Online tool developed by Johns Hopkins undergrads could reshape gym experience

ShapeU pairs small workout groups with personal trainers

Image caption: The ShapeU team at a weekly update meeting

When Seal-bin Han, a self-proclaimed wimpy kid, hoped to bulk up in college, he hunkered down at Johns Hopkins University's O'Connor Recreation Center and went to work.

But a hectic schedule, intimidating gym rats, and fleeting urges sometimes got in the way.

He plans to squash these excuses, and countless others, with his latest enterprise, an affordable personal training platform that gives users their social fix while they get fit. That's the idea behind ShapeU, an online tool that uses a matching mechanism (think online dating) to form small workout groups and pair them with a personal trainer.

ShapeU launched at Hopkins last spring in partnership with the O'Connor Recreation Center, promising to motivate students who need an extra push to avoid breaking fitness resolutions. Six small groups tested the service, working with personal trainers who tailored each session to match the groups' fitness goals—from getting ripped, to simply slimming down. Weekly progress reports detailed weight lost, BMI, and blood pressure.

"I decided to give it a try because doing anything with friends makes it more fun," said Thomas Keady, a JHU freshman and ShapeU participant.

"If you have an appointment, you're paying for it and your personal trainer and friends are waiting for you, then that's more motivation to go than if you were going to walk to the rec center by yourself."

And it's affordable, even on a student budget.
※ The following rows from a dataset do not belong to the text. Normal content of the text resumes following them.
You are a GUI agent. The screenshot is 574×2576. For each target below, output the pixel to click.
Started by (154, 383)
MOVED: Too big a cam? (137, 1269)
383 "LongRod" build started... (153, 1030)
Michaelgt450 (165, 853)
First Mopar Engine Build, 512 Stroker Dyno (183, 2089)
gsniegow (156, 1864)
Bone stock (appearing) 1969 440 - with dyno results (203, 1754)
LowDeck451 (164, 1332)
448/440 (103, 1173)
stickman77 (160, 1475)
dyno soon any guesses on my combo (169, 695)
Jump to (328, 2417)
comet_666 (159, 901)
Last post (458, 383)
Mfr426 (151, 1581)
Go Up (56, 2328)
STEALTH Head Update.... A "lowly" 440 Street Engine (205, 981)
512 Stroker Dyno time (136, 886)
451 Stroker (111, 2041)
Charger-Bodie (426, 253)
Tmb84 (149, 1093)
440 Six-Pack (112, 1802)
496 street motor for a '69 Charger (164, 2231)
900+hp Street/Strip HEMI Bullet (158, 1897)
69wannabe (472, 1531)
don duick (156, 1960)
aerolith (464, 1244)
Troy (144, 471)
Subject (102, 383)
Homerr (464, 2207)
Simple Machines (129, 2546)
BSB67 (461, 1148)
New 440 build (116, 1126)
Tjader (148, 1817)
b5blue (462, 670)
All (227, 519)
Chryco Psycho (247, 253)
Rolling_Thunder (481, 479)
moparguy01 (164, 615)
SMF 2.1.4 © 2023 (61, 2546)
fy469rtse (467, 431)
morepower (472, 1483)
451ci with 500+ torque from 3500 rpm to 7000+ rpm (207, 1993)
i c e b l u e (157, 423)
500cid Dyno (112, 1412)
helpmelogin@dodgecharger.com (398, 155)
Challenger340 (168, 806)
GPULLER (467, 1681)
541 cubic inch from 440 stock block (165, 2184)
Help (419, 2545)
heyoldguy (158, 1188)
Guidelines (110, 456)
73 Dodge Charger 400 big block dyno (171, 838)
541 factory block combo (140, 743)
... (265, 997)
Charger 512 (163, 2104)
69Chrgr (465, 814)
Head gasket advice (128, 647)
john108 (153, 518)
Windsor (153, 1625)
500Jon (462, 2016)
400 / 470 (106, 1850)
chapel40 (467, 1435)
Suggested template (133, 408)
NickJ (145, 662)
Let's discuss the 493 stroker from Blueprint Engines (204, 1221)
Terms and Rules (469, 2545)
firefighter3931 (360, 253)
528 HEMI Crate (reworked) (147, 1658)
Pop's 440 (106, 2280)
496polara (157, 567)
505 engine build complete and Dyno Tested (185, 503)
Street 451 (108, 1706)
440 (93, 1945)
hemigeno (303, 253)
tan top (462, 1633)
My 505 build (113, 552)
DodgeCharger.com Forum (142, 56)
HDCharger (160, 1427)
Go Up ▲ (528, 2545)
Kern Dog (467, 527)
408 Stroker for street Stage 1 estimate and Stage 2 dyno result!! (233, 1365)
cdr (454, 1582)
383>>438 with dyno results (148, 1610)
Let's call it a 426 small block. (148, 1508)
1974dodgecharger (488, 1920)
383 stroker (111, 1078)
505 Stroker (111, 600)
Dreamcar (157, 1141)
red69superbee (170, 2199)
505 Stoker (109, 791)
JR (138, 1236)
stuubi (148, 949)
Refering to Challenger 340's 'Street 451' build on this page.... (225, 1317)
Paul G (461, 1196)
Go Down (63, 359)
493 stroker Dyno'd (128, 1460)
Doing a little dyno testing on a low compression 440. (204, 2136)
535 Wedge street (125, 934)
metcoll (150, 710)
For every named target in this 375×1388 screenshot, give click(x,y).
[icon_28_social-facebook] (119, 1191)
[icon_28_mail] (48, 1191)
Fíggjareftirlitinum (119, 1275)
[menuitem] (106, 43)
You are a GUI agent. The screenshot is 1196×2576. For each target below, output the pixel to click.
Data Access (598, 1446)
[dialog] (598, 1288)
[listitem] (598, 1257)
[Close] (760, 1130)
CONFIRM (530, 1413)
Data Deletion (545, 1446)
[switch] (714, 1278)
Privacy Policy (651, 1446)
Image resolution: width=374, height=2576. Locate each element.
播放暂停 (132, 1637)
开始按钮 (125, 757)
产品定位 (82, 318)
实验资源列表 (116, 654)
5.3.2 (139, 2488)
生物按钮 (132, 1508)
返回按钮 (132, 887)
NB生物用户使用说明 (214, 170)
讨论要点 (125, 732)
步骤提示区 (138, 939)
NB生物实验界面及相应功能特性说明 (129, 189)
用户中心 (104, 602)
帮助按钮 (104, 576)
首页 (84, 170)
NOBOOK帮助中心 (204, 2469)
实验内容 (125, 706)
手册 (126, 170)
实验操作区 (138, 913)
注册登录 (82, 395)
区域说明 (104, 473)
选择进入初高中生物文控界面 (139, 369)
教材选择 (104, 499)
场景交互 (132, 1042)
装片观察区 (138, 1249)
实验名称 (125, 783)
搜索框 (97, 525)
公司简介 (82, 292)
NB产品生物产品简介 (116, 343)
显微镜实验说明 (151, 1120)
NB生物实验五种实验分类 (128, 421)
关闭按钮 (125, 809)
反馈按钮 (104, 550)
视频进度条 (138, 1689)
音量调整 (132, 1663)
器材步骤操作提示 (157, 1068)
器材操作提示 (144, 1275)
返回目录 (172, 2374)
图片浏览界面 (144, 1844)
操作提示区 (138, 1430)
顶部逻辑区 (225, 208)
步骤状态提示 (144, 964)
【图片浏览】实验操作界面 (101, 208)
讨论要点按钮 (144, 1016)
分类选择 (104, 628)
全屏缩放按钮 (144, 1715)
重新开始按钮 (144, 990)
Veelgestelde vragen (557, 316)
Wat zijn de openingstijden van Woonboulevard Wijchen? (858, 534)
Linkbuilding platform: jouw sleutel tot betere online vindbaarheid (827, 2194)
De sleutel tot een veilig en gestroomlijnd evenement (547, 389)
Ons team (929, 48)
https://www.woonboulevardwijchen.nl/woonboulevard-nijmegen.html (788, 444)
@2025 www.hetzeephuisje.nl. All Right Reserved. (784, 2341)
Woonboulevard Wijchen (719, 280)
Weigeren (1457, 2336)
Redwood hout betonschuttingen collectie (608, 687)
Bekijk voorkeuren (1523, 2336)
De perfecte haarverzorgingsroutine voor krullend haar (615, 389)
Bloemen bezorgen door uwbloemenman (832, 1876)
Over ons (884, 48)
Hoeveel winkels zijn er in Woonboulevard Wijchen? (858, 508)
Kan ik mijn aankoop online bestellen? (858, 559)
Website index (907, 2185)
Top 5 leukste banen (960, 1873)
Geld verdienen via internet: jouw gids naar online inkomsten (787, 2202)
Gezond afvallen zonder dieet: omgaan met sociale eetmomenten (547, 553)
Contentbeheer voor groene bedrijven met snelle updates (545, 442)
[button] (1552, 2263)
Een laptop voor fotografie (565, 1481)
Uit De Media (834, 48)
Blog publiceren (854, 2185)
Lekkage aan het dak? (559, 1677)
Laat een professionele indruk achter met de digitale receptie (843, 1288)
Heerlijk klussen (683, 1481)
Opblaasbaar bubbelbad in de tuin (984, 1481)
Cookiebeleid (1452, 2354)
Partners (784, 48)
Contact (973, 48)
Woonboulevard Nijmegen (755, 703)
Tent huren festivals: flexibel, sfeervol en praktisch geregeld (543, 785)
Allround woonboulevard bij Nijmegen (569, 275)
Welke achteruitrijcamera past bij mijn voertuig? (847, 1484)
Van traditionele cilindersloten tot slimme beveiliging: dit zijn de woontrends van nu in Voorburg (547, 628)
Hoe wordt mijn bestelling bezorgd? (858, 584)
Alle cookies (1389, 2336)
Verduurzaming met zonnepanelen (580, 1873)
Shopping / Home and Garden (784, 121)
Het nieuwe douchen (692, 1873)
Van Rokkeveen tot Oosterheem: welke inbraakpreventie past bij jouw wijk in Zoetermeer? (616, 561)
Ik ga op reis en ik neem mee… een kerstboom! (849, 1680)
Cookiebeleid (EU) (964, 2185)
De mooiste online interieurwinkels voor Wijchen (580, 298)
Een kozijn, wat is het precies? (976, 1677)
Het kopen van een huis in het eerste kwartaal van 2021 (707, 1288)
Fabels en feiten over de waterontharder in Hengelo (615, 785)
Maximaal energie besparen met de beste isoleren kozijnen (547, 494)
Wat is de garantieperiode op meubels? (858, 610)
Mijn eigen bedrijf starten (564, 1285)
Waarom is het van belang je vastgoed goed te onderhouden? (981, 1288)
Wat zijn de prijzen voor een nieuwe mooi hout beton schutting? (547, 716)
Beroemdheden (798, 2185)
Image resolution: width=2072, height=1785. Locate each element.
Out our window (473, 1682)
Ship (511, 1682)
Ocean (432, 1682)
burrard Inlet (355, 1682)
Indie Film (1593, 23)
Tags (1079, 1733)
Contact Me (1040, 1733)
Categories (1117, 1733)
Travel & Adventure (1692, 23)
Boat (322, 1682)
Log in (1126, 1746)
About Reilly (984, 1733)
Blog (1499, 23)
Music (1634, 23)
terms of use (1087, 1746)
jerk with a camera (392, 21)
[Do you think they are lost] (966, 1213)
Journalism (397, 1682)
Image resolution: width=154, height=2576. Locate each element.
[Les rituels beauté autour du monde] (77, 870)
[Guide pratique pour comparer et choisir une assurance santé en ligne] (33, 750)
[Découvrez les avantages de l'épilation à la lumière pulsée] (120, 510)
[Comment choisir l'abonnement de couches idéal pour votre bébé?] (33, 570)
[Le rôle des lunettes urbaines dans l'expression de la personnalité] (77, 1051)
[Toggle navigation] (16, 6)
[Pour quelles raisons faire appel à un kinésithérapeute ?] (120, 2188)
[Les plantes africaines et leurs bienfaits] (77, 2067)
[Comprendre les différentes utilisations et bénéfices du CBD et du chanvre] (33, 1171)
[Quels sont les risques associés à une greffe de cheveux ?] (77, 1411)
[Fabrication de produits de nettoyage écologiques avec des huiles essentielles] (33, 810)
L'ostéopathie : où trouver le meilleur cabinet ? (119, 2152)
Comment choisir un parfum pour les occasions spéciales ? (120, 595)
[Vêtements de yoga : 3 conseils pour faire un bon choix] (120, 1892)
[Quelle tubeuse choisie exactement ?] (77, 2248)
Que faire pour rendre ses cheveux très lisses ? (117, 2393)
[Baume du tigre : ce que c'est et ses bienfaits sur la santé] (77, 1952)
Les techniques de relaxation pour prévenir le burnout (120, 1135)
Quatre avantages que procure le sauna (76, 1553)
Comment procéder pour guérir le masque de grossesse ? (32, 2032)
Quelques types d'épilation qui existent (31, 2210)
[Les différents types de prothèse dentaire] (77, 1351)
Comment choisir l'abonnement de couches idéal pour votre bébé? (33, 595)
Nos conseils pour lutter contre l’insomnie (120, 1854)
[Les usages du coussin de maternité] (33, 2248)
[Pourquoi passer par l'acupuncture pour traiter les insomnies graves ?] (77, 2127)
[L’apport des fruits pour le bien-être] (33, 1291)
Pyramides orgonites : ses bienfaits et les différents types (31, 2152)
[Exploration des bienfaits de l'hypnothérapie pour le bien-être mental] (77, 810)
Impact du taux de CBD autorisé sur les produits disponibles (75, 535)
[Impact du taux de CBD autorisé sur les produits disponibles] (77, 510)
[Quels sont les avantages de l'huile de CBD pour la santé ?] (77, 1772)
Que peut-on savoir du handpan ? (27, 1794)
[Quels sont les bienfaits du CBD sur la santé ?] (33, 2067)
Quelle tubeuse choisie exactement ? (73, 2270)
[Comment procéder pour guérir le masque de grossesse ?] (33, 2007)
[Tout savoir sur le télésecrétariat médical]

Splitting the cost of the trainer lowers the price to between $6 and $8 per student for a weekly session. They get personal training advice for the price of a burrito, says Han. What could be better?

For Han and his six-person team, preserving health and well-being is the No. 1 goal. Specifically, they want to combat cardiovascular disease, the leading cause of death in the U.S., Han says.

"Almost all cases are entirely preventable because healthy eating and exercise are very strong deterrents from getting it," says Han, who along with fellow undergraduates Richard Shi, Christine Situ​, Jordan Matelsky, Oneeb Malik, and Charlie McGeorge make up the ShapeU team. The group also works closely with Steven Moyo, an internal medicine resident at Johns Hopkins Hospital.

This fusion of affordable personal training and social exercise secured the group a spot in Accelerate Baltimore's 13-week startup program. They received $25,000 in funding and the support to make the expansion possible.

The next step, the team says, is to expand ShapeU's reach in the Baltimore area.

"We're realizing that this isn't a student problem, it's a problem everywhere," Han says. "If we want to help people live healthier lives, we need to partner with the gyms that run Baltimore."

Soon Merritt Athletic Club, Planet Fitness, and Brick Bodies will debut an advanced version of the ShapeU tool for a trial period. A more complex matching mechanism, smart scheduling app, and a pricing system that takes a cue from Uber are among the updates, Han says.

"If Bill Gates can find the time to exercise, then so can anyone in the world. Period," says Han, who at 19 years old already has three companies to his name.